**What you are asked to do:**
The copy should begin at the line containing "Switch to Recents tab" and end with the last line below, every line exact and no picture included.

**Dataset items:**
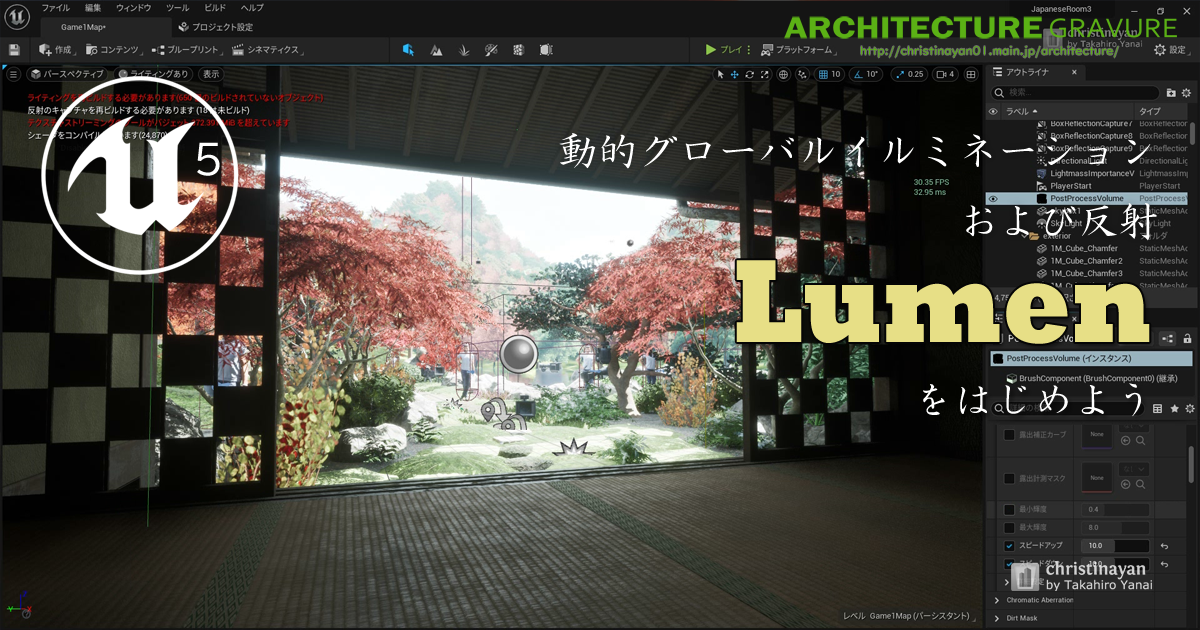Viewport: 1200px width, 630px height.
Task: Click the rotate gizmo tool
Action: (749, 74)

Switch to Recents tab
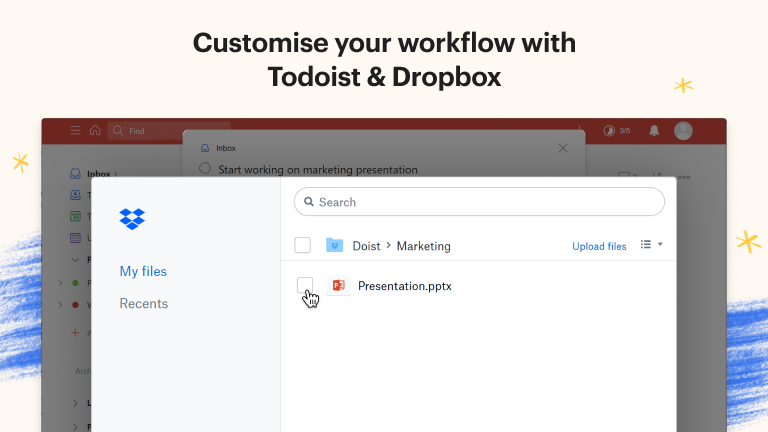pyautogui.click(x=143, y=304)
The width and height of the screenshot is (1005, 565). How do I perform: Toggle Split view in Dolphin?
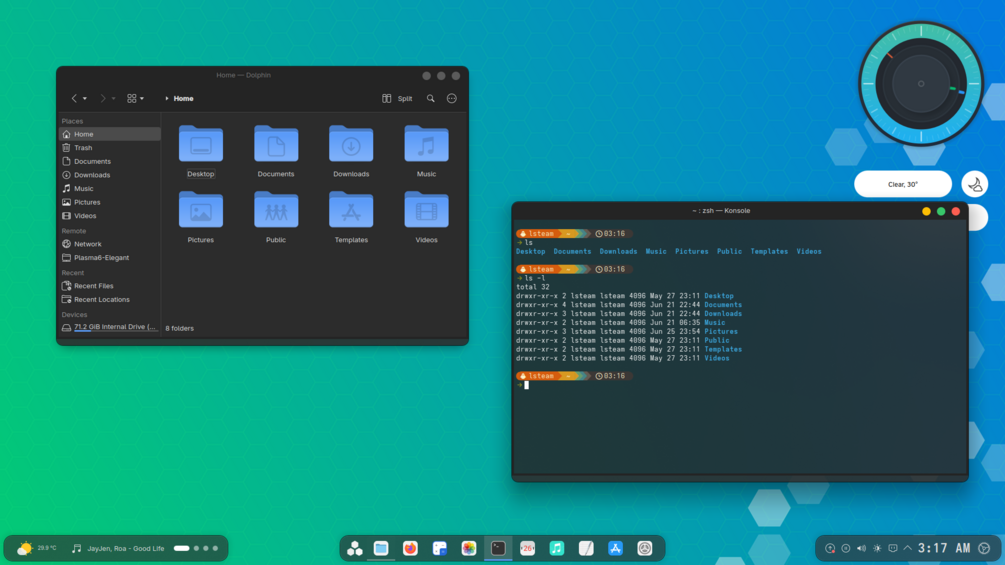(x=397, y=99)
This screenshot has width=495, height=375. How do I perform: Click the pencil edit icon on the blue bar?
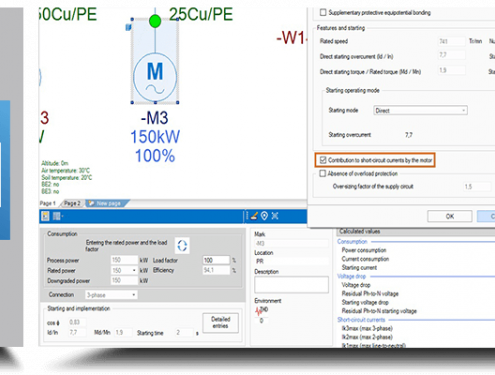point(254,216)
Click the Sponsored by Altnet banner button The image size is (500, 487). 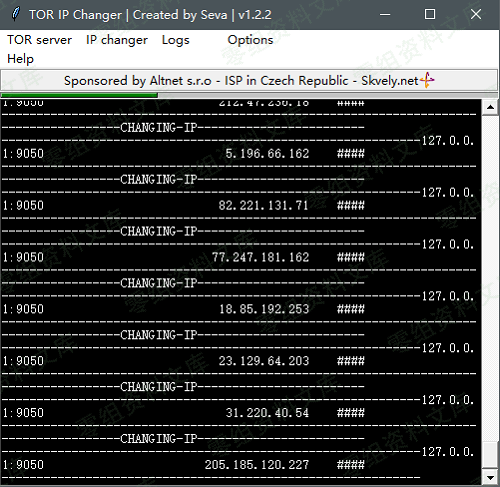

**Solution for this problem:**
Switch to Recents tab
pyautogui.click(x=143, y=304)
The width and height of the screenshot is (1005, 565). How do I perform: Toggle Split view in Dolphin?
(x=397, y=99)
This screenshot has width=495, height=375. How do I perform: Click the pencil edit icon on the blue bar?
point(254,216)
Click the Sponsored by Altnet banner button The image size is (500, 487). 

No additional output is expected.